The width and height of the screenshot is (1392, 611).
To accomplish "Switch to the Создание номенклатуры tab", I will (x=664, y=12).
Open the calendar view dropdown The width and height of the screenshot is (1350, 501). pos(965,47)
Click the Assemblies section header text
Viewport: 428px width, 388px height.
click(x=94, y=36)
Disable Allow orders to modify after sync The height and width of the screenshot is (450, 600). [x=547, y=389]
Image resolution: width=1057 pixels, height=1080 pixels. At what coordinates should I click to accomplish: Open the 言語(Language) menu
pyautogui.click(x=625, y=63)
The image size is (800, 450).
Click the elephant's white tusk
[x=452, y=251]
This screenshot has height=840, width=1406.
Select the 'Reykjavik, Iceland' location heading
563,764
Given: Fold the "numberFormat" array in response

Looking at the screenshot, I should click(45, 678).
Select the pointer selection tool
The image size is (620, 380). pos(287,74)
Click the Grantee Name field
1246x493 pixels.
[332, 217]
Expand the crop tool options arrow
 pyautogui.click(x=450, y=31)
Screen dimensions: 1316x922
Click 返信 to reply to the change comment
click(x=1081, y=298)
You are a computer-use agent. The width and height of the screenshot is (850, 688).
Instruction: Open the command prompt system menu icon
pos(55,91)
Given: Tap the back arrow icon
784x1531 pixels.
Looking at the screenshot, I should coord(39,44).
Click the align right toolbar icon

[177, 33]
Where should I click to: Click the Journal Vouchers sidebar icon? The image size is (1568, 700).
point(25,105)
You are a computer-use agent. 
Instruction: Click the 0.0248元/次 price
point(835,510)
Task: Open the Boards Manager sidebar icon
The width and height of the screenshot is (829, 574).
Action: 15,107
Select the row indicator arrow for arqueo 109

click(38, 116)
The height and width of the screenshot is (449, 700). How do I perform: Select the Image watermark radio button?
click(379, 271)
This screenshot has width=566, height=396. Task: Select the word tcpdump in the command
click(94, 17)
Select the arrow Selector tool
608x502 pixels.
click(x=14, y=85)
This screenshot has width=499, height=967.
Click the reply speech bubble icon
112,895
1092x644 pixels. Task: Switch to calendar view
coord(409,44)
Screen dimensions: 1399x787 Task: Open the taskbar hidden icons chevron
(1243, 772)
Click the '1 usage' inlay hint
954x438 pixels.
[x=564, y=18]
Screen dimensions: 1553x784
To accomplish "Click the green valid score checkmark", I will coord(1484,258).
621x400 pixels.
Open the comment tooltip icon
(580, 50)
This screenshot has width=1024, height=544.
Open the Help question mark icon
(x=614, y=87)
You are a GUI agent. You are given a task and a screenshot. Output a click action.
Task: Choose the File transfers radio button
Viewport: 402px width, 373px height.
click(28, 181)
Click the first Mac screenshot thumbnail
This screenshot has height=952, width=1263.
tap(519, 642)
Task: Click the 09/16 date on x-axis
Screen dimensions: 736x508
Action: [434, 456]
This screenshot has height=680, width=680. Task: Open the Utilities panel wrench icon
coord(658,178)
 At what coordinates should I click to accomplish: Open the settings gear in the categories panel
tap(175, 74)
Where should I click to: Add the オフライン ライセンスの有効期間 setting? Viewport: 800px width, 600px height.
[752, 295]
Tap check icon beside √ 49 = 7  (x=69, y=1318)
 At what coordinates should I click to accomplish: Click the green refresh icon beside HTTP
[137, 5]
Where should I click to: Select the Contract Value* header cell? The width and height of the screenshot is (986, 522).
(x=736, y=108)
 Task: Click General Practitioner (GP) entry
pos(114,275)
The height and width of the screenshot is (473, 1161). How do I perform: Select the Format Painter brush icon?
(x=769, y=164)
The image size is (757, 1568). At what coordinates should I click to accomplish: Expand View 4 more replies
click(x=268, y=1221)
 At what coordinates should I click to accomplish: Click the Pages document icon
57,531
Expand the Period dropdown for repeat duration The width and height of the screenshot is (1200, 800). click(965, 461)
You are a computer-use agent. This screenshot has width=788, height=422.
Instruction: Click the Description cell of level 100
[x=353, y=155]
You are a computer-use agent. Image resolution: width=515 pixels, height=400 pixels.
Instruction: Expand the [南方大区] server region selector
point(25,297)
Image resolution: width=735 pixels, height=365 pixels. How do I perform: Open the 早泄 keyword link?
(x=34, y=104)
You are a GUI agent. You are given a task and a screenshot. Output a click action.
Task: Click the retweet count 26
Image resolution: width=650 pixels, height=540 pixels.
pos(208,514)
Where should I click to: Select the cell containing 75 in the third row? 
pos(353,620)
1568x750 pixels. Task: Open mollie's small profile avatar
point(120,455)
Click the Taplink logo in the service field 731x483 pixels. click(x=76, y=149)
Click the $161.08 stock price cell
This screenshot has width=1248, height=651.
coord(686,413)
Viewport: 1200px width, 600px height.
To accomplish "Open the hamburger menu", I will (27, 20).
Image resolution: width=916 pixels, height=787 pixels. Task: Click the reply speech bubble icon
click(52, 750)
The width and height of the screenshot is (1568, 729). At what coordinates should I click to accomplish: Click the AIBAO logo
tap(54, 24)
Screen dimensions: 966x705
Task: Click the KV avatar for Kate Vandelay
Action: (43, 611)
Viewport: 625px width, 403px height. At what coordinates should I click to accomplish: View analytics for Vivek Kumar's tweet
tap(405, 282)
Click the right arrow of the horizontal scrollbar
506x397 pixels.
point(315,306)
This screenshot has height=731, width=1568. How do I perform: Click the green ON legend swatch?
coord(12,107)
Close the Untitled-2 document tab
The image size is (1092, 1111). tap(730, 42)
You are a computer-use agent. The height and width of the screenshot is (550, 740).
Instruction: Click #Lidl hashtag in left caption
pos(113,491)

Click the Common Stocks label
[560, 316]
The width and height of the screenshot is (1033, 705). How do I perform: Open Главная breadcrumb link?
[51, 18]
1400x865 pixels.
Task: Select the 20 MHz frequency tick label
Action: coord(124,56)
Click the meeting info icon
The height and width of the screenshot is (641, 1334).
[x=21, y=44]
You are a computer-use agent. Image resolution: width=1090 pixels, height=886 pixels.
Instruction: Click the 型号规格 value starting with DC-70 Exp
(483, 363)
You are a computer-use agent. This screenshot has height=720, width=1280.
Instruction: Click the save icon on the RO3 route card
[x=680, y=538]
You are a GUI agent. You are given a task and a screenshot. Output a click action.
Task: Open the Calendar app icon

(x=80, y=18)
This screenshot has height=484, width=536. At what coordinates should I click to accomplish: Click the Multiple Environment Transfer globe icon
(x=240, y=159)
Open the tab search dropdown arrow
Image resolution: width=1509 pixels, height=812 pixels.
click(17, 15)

§ **TASK DETAILS**
In the entries above, count each line with "will"; reply with the total only.

§ **TASK OUTPUT**
3